Only the lines from the one containing "The width and" through the end of the records should be retyped, exactly and including both ends; pictures stay out.

-- Entries shown follows --

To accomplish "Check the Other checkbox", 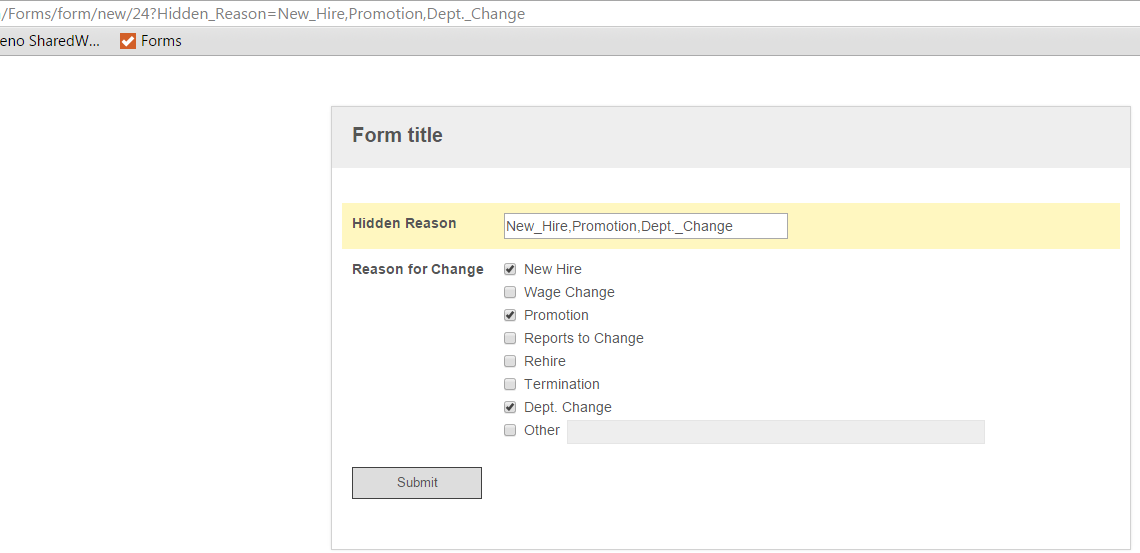I will 510,430.
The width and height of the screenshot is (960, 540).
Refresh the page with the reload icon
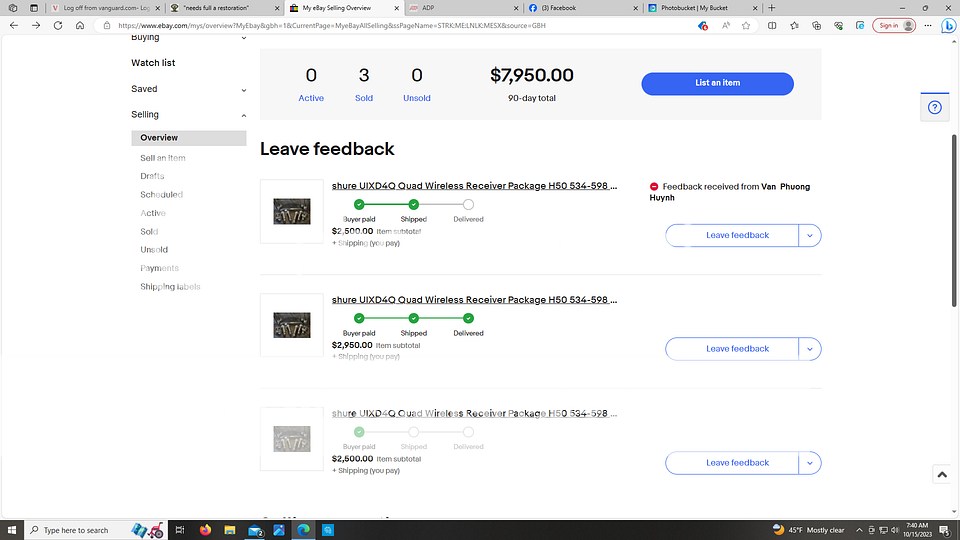click(58, 25)
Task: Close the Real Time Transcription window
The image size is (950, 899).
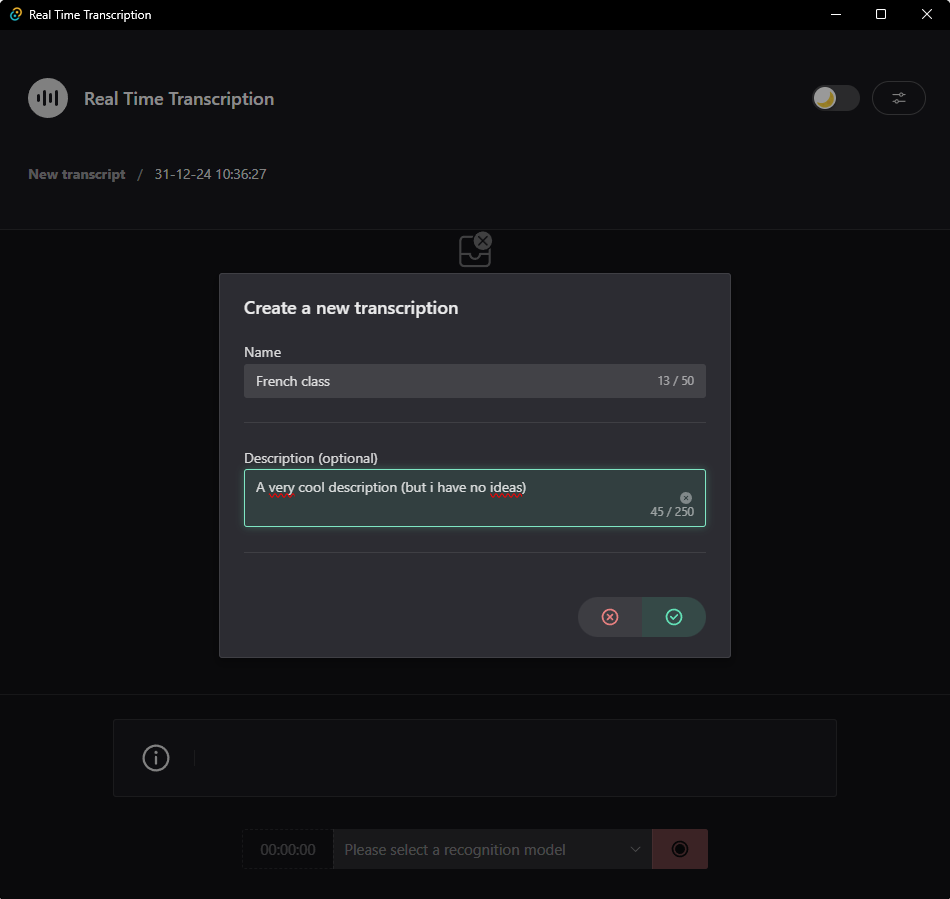Action: coord(926,15)
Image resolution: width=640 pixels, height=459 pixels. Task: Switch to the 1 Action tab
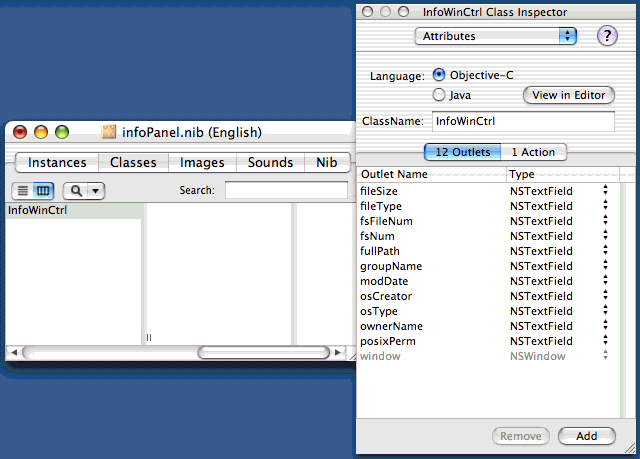coord(533,152)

-- Entries shown concluded --

Solution below>
The width and height of the screenshot is (960, 540).
Refresh the page with the reload icon
click(58, 25)
Task: Close the Real Time Transcription window
The image size is (950, 899).
Action: coord(926,15)
Image resolution: width=640 pixels, height=459 pixels. Task: Switch to the 1 Action tab
coord(533,152)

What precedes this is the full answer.